…Heightened Geopolitical Tension, Looming Capital Gains Tax Stir Investor Caution
…Analysts Say Fundamentals Remain Strong Despite Short-Term Market Volatility
Bearish trading on the Nigerian Exchange Limited (NGX) deepened significantly in the review month as heightened geopolitical tension and uncertainty over the Federal Government’s new Capital Gains Tax (CGT) framework triggered heavy sell-offs across key sectors.
The All-Share Index (ASI) fell by 6.88 per cent to close at 143,520.53 points, down from 154,126.46 points in October, while market capitalisation declined by N6.54trn to N91.29trn from N97.83trn.
Market analysts said the sharp downturn was driven largely by sentiment trading following former U.S. President Donald Trump’s public threat of possible military action in Nigeria, coupled with lingering concerns over the implementation timeline and impact of the revised CGT regime.
The combination, they noted, intensified risk-off behaviour among local and foreign investors, leading to profit-taking in heavyweight stocks.
Trump, in a post on his Truth Social platform, said he had directed the Pentagon to “prepare for possible action” and threatened the suspension of U.S. aid to Nigeria.
His comments rattled the market and amplified fears among investors already grappling with domestic policy uncertainties. President Bola Tinubu swiftly dismissed Trump’s claims, describing them as a misrepresentation of Nigeria’s commitment to religious freedom and national stability.
Investment banker and stockbroker Tajudeen Olayinka said market reactions reflected the sensitivity of investors to both political risk and fiscal policy adjustments.
He noted that the erosion in market value was consistent with the twin pressures of geopolitical tension and the Federal Government’s expected introduction of CGT in 2026.
Olayinka explained that declines in highly capitalised stocks such as Dangote Cement exerted significant downward pressure on the index, worsened by generally negative market sentiment.
Vice Chairman of HighCap Securities, David Adonri, maintained that the dip remained within the bounds of normal market adjustment, stressing that underlying fundamentals were still strong despite short-term volatility. According to him, the year-to-date performance continued to underscore the resilience of Nigeria’s capital market.
Analysts at Cowry Asset Management attributed the sell-off pattern to concentrated institutional offloading and large block trades rather than broad-based participation.

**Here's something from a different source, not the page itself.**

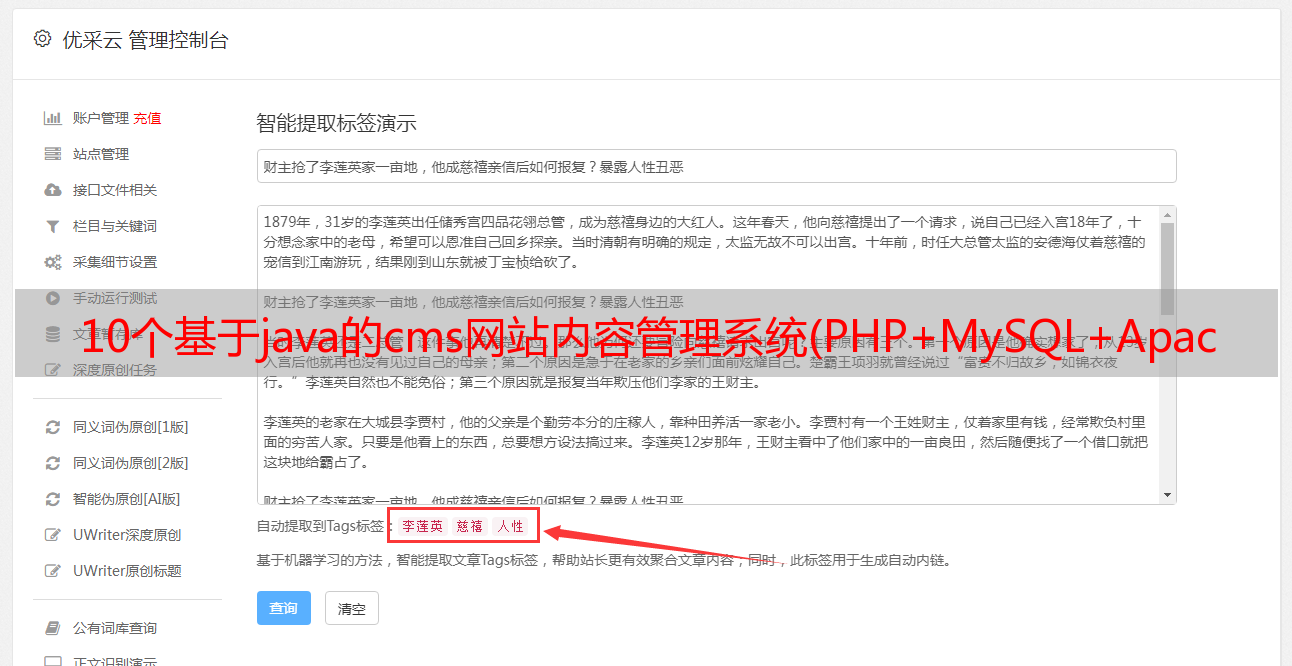This screenshot has width=1292, height=666.
Task: Go to UWriter原创标题 page
Action: point(127,571)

They observed that the alignment of aggressive divestments, sectoral weaknesses and heightened risk aversion signalled major de-risking by institutional players in response to deteriorating sentiment.
Amid heightened concerns, Minister of Finance and Coordinating Minister for the Economy, Wale Edun, moved to reassure investors that the government would take a balanced approach to CGT implementation.
Speaking on the NGX trading floor during the listing of the Ministry of Finance Incorporated (MOFI) Real Estate Investment Fund Series 2, Edun said the government was committed to consultations aimed at ensuring optimal outcomes for the economy. He emphasised that stakeholders’ concerns would be thoroughly evaluated before final decisions were taken.
Under the revised tax framework, capital gains realised from the sale of shares or other equity instruments will attract a higher levy, with the rate for large companies rising from 10 per cent to 30 per cent. Individuals will pay CGT based on applicable income tax bands, while the exemption threshold for share disposals has been increased from N100m to N150m within any 12 months, provided gains do not exceed N10m.
Professional services firm PwC, in its Tax Insight Series report, said the new rules were expected to broaden the tax net but could affect liquidity and foreign investor appetite if not carefully implemented.